A spokesman for the National Investigation Agency (NIA) said the office and residence of Devinder Singh Behal, chairman, Jammu and Kashmir Social Peace Forum (JKSPF), a constituent of Tehreek-e-Hurriayat headed by Geelani, were searched in Jammu.
Behal is also a member of the legal cell of the separatist amalgam led by Geelani and a "close associate" of the Hurriyat hawk. Behal, the anti-terror probe agency said, also regularly attends the funeral processions of militants.
He claimed several incriminating documents, four mobile phones, a tablet computer and a few other articles were seized during the searches, and Behal was being questioned.
In a related development, the NIA also issued summons to Naseem, the younger son of Geelani, asking him to appear before it on Wednesday.
Geelani's elder son, Nayeem, who was asked to present himself at the agency's headquarters in New Delhi tomorrow, has been admitted to a hospital in Srinagar after he complained of chest pain, members of the Hurriyat faction said.
Nayeem was to be questioned in connection with the terror funding case which has named Hafiz Saeed, leader of Pakistan- based Jamaat-ud-Dawa and banned terrorist outfit Lashkar-e- Taiba, as an accused.
The NIA has also named separatist organisations like the two factions led by Geelani and moderate leader Mirwaiz Umer Farooq, Hizbul Mujahideen (HM) and all-woman outfit Dukhtaran-e-Millat in its FIR.

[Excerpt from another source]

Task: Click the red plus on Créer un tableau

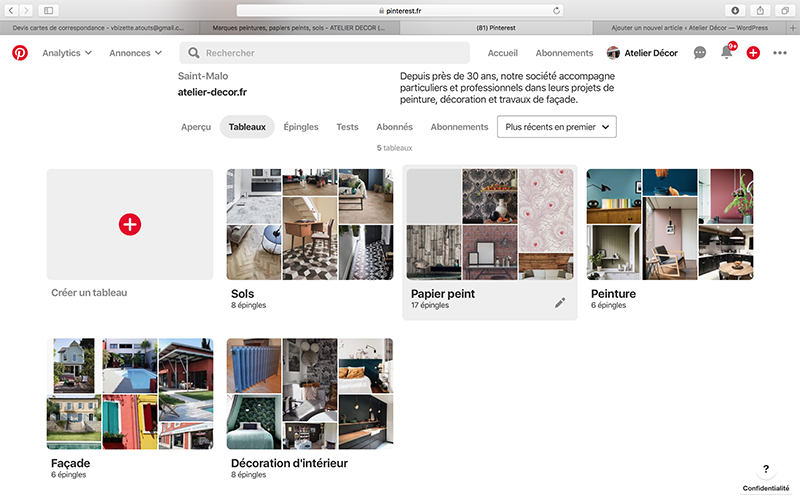Action: pos(130,224)
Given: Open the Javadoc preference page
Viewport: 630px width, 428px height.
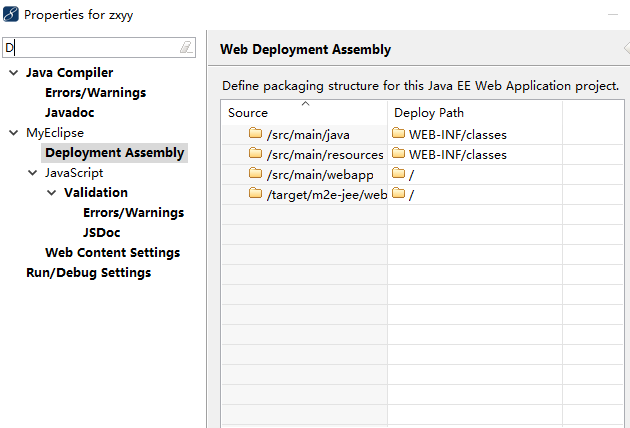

Geelani's son-in-law Altaf Ahmed Shah alias Altaf Fantoosh has already been arrested by the NIA and was being interrogated.
Besides him, Geelani's close aides Ayaz Akbar, spokesman for Tehreek-e-Hurriyat, and Peer Saifullah were arrested from the Valley last week.
The NIA had registered the case on May 30, accusing separatist and scessionist leaders of being in cahoots with terrorist groups.
The case was registered over raising, receiving and collecting funds through various illegal means, including through hawala channels, for funding separatist and terrorist activities in the state and for causing disruption in the Valley by pelting security forces with stones, burning schools, damaging public property and waging war against India.
It is for the first time since the rise of militancy in the early 1990s that a central probe agency has conducted raids in connection with the funding of terrorist and separatist groups.